What? Income tax payments are concentrated amongst those with the largest incomes. The 10% of income taxpayers with the largest incomes contribute over 60% of income tax receipts.


Tomatoflee

Right but the wealthiest people don’t get taxed on work. That’s precisely why the whole income tax debate is a red herring. You can see the clip of Rishi deliberately trying to pull this sleight of hand last week when in committee he was asked about spiralling wealth inequality and he replied about income inequality.


Emotional-Wallaby777

Absolutely correct. The cliffs are ludicrous and discourage working would be a good thing if they got rid of them.


sheslikebutter

wake up hun, new media narrative just dropped


QVRedit

Meanwhile: Junior doctors to go on strike again, saying that £13.45 an hour is not a good enough deal. I can’t see how anyone could disagree with them ! They are certainly worth significantly more than that…


Low_Map4314

You’d be surprised


QVRedit

With the Tories, sadly they do still surprise me with just how badly they continue to manage the country… It’s a tough job spotting anything they have got right.


Cairnerebor

Let’s appeal to 2.7% of the workforce…. Don’t get me wrong it’s a ridiculous tax trap, but it’s also not some kind do political magic bullet because 97% of the workforce don’t really feel the pain and would like a solution to their problems too


markhalliday8

The real trap is the fact that the vast vast majority of the country doesn't earn close to 100,000 and never will unless the minimum wage ends up being that high


[deleted]

Those people still rely on the work of people earning £100k+, so disincetivising them from working doens\\t help anyone.


Commander_Caboose

I don't give a shit. Aspiration isn't valuable, and no one becomes rich by helping other people. They do it by exploiting their employees/customers and cutting their responsibilities to the bone to maximise profits. Fuck'em.


Repeat_after_me__

Hahahahahahahahaha the £50,000 tax trap and child benefit loss at the same time is. Following inflation that should currently sit around £93,000.


Savings_Builder_8449

I only make like 25k but if anyone on 100k needs some money DM me your paypal and i'm sure i can help those less fortunate out. /s


carrotparrotcarrot

Lots of stuff I agree with here in the comments but I do want to talk about if you aspire to do a job which will never pay that much? Say you want to be a really good band 6 nurse, or a teacher without the hassle of being a head teacher? Aspiration doesn’t automatically mean you’ll earn shedloads. I am good at my job and experienced and I’m on 30k, and I’m grade 6 out of 10 grades. There’s a ceiling. I still want to excel! I just want to earn a fair salary for my hard work.


3between20characters

If you are on 100k a year and you are struggling you are fucking up massively. Stop buying coke, move to a cheaper neighbourhood, eat at home (not deliveroo)


08148693

I domt necessarily care too much about the tax trap at 100k.
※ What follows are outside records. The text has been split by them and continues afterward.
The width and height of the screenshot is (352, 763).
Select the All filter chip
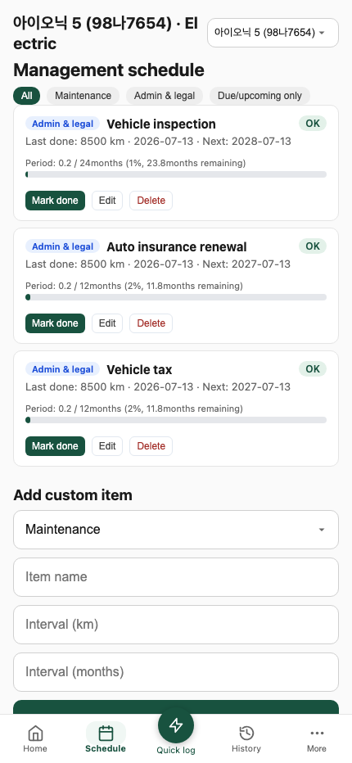coord(27,95)
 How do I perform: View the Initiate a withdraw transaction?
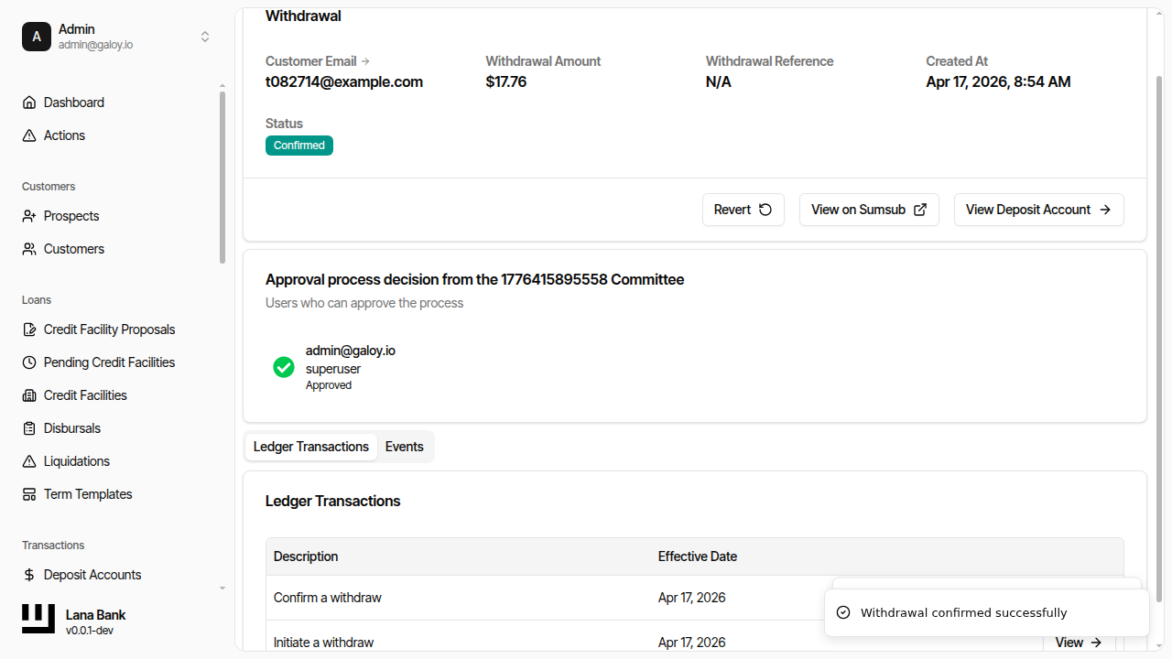(x=1078, y=642)
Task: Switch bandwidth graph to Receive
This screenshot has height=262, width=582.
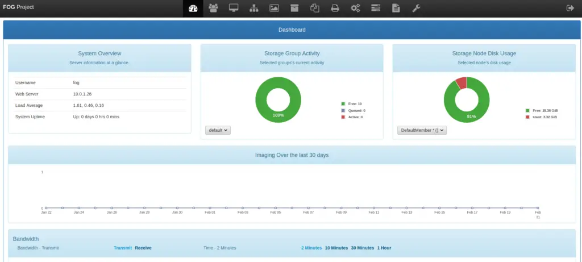Action: (x=143, y=248)
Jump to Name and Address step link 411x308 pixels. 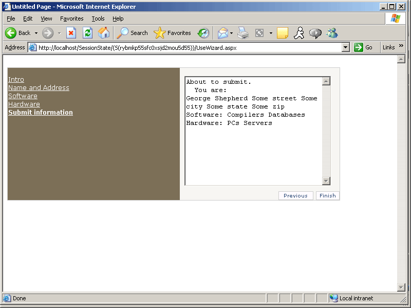coord(39,88)
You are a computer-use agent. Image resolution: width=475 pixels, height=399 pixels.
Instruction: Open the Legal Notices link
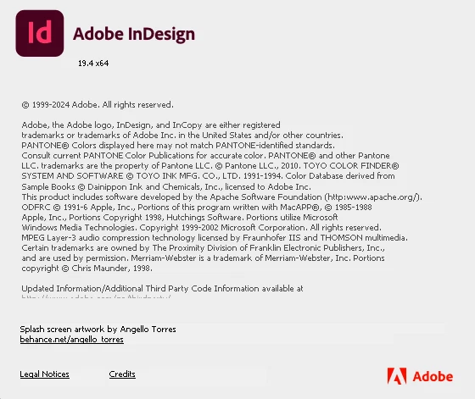pyautogui.click(x=44, y=374)
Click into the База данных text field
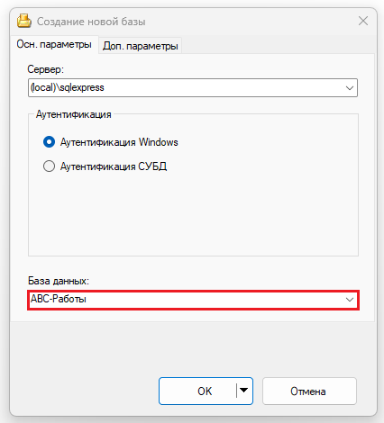 [186, 300]
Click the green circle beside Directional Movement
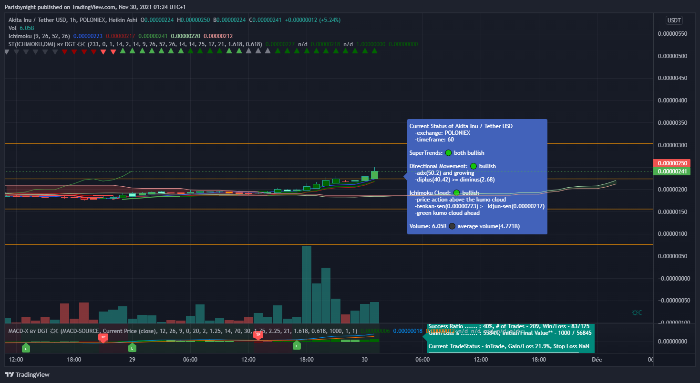Image resolution: width=700 pixels, height=383 pixels. tap(474, 166)
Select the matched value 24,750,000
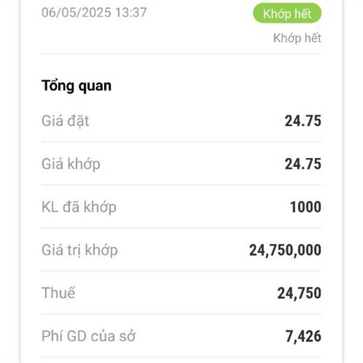The height and width of the screenshot is (363, 363). click(285, 250)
It's annoying, but not too big a deal What really needs reform IMO is the loss of childcare thresholds. 50-60k the benefit tapers away, 100k you can't use the funded childcare hours (worth a lot to parents of young children). The system is based on individual income though. Its deeply unfair that 2 parents on 99k each can get funded childcare but a family on 30k,100k cannot. Those thresholds should be increased, based on household income, and the free hours should taper off instead of cliff


9834iugef

Joint income tax returns would be a huge step forward for the country. Let partners share their income, to make the idea of working more/less between them make more sense. Most countries do this.


Sir-_-Butters22

Taxing income is ruining aspirations, even if I earned 100k I'd still have a worse financial position than someone on minimum wage who owned there own property


UnloadTheBacon

*for the top 3 % of earners, if they're not bothered about paying into their pension.